Além do ministro, a carta foi mandada ainda à presidência da CTNBio: “Através desta, vimos expressar nossa profunda indignação com uma possível decisão da CTNBio pela autorização do plantio comercial do eucalipto GM pela empresa de biotecnologia de propriedade da empresa de papel e celulose Suzano, a FuturaGene”.
Para as entidades, a CTNBio não pode aprovar o pedido porque, assim, o governo brasileiro desrespeitará não só a legislação brasileira, mas também a Convenção da Biodiversidade (CBD) da qual é signatário, em especial em relação ao princípio da precaução, e à decisão UNEP/CDB/COP/9/IX/5, que determina que antes de qualquer decisão quanto à liberação comercial de OGMs os governos signatários, no caso o governo brasileiro, deve realizar análises de riscos exaustivas e rigorosas em todos os biomas brasileiros, bem como editar normas que possibilitem a total segregação entre organismos transgênicos e não transgênicos, evitando assim a contaminação genética. E tudo isso, como apontam, ainda não foi feito ou apenas feita de forma precária e insuficiente.
“Existem graves incertezas com relação aos potenciais impactos ambientais e socioeconômicos das árvores geneticamente modificadas. Considerando-se o ciclo de vida longo e, muitas vezes, complexo das árvores e sua interação com a biodiversidade, é praticamente impossível prever as consequências e os impactos das árvores transgênicos”, ressaltam as organizações. Elas lembram, ainda, que a única audiência pública realizada sobre o tema, em setembro do ano passado, em Brasília, deixou evidente a insuficiência dos estudos realizados. Naquela ocasião, foi entregue ao presidente da CTNBio também uma carta de organizações brasileiras e latino-americanas.

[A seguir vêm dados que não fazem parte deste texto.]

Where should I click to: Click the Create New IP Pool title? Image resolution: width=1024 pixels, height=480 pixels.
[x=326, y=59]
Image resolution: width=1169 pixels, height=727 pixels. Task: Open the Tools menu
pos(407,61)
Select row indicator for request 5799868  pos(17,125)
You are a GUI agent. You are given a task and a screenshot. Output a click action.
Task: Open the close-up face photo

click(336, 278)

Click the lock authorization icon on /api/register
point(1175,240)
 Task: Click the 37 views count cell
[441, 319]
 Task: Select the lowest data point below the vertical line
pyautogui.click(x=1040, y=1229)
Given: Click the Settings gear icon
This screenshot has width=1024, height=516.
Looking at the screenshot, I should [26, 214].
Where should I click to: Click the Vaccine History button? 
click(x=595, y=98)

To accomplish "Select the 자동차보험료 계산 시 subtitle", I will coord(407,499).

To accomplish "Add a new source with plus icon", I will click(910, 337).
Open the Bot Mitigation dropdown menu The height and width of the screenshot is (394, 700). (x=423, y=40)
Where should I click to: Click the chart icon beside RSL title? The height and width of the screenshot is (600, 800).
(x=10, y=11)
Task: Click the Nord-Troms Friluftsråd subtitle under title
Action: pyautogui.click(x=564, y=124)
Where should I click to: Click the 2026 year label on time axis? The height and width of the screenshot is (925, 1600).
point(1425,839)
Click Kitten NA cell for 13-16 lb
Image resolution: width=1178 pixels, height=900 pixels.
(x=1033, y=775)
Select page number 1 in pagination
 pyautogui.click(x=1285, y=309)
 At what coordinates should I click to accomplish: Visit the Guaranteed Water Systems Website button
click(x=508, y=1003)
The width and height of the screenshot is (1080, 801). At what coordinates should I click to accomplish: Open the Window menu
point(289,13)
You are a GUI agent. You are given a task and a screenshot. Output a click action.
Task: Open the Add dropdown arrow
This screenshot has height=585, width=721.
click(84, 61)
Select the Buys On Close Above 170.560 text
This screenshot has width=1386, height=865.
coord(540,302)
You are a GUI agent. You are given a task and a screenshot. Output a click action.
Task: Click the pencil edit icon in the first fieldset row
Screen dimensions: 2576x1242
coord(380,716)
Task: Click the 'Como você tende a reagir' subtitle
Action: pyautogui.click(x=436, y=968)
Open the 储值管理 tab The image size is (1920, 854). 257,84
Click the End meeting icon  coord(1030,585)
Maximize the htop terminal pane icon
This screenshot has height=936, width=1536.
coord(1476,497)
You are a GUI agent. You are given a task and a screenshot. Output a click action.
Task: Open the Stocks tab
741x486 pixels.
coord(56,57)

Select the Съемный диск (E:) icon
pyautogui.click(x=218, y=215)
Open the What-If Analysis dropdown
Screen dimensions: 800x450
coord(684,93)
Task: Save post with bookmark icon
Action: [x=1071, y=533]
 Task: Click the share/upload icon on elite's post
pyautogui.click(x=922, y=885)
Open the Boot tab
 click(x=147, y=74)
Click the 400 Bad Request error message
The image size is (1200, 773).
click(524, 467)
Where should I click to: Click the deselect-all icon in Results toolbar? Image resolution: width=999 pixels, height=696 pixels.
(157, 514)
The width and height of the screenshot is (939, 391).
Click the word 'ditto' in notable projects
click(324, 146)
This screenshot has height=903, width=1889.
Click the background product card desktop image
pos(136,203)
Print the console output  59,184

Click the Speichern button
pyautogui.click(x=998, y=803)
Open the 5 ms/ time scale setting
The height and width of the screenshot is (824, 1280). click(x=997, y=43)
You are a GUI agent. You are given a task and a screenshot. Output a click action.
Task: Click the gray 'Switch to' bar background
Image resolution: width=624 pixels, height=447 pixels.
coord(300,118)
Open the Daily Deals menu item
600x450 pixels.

Os motivos não são poucos. Além dos riscos já mencionados, os supostos ganhos ambientais e socioeconômicos não são compatíveis com a realidade já experimentada com o modelo da monocultura em larga escala, usado há décadas no Brasil, e no qual o eucalipto GM será inserido. “O benefício alegado pela Futuragene/Suzano de um aumento da produtividade em mais 20% será apenas um incentivo a mais para a expansão deste modelo, agravando seus impactos negativos, em vez de reduzi-los. Estes impactos incluem a aplicação em larga escala de agrotóxicos e o voraz consumo de água pela monocultura de eucalipto, num país que enfrenta atualmente uma das suas mais graves crises hídricas”.
Há também impactos específicos do eucalipto transgênico para os apicultores diante da contaminação e efeito nas abelhas; exportadores de mel poderão até mesmo ser obrigados a rotular seus produtos além da possibilidade real de sofrer embargos por outros países.
“Por tudo isso, pedimos que o governo brasileiro, através da CTNBio e deste Ministério em especial, tome todas as providências para não permitir a aprovação da solicitação feita pela FuturaGene/Suzano para o plantio comercial de eucalipto transgênico, ou por qualquer outra empresa que também tenha feito, ou venha a fazer no futuro, uma solicitação para essa liberação”.
Assinam a carta, além do MST e MPA, o Movimento dos Atingidos por Barragens (MAB); Movimento de Mulheres Camponesas (MMC); Pastoral da Juventude Rural (PJR); Movimento dos Pescadores e Pescadoras (MPP); Coordenação Nacional de Comunidades Quilombolas (Conaq); e Via Campesina Brasil (VCB).